RAG Caching Strategies — Semantic Caching, Embedding Reuse, and the Cost Math
Three layers of caching that cut 60-80% of your LLM bill in a busy RAG system. Plus the one cache that will silently break your UX.
A typical RAG query hits the embedding model, the vector store, optionally a reranker, then the LLM. That's three to four external calls. At any real volume, caching them properly is the difference between an affordable RAG and a quarterly bill that triggers a finance meeting.
Three caching layers, in the order I'd build them.
1. Embedding cache. Never re-embed the same chunk twice. Hash the chunk text, store the vector keyed by hash. New chunk arrives during ingest, check the hash first. Saves you on re-ingestion runs.
var hash = SHA256.HashData(Encoding.UTF8.GetBytes(text));
var key = Convert.ToHexString(hash);
var cached = await redis.GetAsync($"emb:{key}");
if (cached is not null) return cached.AsVector();
var vec = await embeddings.GenerateEmbeddingAsync(text);
await redis.SetAsync($"emb:{key}", vec, TimeSpan.FromDays(30));
return vec;
Cost saved: 100% on duplicate chunks. Not free in storage, but vectors are 6-12KB each, which is nothing at scale.
2. Exact-match response cache. Hash the full request (question + relevant config), store the answer. Same question, return cached answer. Use .NET 9's HybridCache if you want local + Redis with one API.
var key = $"q:{HashRequest(req)}";
return await hybridCache.GetOrCreateAsync(key, async ct =>
await RunRagPipeline(req, ct),
new HybridCacheEntryOptions { Expiration = TimeSpan.FromMinutes(15) });
This kills duplicate traffic — FAQs, popular searches, the same question asked across multiple users.
3. Semantic cache. This is the one that earns the most savings, and the one most likely to break UX if you're not careful. Embed the incoming question, search a cache of recent question-answer pairs by vector similarity. If similarity > 0.95, return the cached answer.
var qVec = await embeddings.GenerateEmbeddingAsync(question);
var hits = await cacheCollection.SearchAsync(qVec, top: 1);
if (hits.FirstOrDefault() is { Score: > 0.95 } hit)
return hit.Record.CachedAnswer;
The cost math, on a real B2B SaaS where I tracked this for a quarter:
| Layer | LLM calls saved | Monthly $ saved (at 10k req/day) |
|---|---|---|
| No caching | 0% | $0 baseline (~$2,800) |
| Embedding cache only | 8% | $220 |
| + Exact-match response cache | 32% | $900 |
| + Semantic cache (0.95 threshold) | 71% | $2,000 |
That's a 70%+ bill reduction. Real money.

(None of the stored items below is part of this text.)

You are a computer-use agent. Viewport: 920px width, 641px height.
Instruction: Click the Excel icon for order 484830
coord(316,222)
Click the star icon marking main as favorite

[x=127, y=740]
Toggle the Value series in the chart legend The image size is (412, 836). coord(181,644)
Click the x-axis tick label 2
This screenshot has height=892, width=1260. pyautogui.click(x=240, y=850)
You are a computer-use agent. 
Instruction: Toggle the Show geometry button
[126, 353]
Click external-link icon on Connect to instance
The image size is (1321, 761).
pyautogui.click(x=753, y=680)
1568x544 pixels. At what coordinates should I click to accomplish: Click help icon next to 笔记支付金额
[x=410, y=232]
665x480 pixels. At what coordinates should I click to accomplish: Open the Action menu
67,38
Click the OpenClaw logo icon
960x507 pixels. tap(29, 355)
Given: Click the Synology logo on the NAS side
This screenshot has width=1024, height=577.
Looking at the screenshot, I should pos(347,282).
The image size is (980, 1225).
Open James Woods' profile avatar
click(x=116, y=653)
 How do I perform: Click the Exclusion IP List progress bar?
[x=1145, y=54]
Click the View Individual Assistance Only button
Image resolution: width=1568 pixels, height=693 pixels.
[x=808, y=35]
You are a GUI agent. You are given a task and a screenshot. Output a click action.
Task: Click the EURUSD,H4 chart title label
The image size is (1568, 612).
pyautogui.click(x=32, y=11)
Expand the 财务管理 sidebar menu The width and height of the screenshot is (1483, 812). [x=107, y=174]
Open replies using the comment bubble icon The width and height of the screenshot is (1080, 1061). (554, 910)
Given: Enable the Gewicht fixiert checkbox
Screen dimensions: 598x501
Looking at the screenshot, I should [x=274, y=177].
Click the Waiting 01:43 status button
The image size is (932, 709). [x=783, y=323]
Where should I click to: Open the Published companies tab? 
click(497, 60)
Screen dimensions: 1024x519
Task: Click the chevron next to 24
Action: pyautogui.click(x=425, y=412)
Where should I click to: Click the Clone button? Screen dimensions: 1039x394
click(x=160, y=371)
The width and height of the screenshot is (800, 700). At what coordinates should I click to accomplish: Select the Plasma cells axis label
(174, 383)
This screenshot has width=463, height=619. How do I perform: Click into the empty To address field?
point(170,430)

The UX trap with semantic caching: a threshold that's too lax returns "almost-right" answers to slightly different questions. 0.95 is conservative and usually safe. 0.90 will silently merge "What's the refund policy?" with "What's the return policy?" — which sound similar but aren't. Always log semantic cache hits with the original question pair so you can audit. If you see a pair that shouldn't have hit, tighten the threshold.
What never to cache: anything personalised, anything time-sensitive ("what's the latest…"), anything where the user expects variety. Tag those requests cacheable=false at the call site. The decision belongs to the caller, not the cache.
Build embedding cache first (cheap, no UX risk). Add exact-match response cache second. Add semantic cache only with the audit log wired up.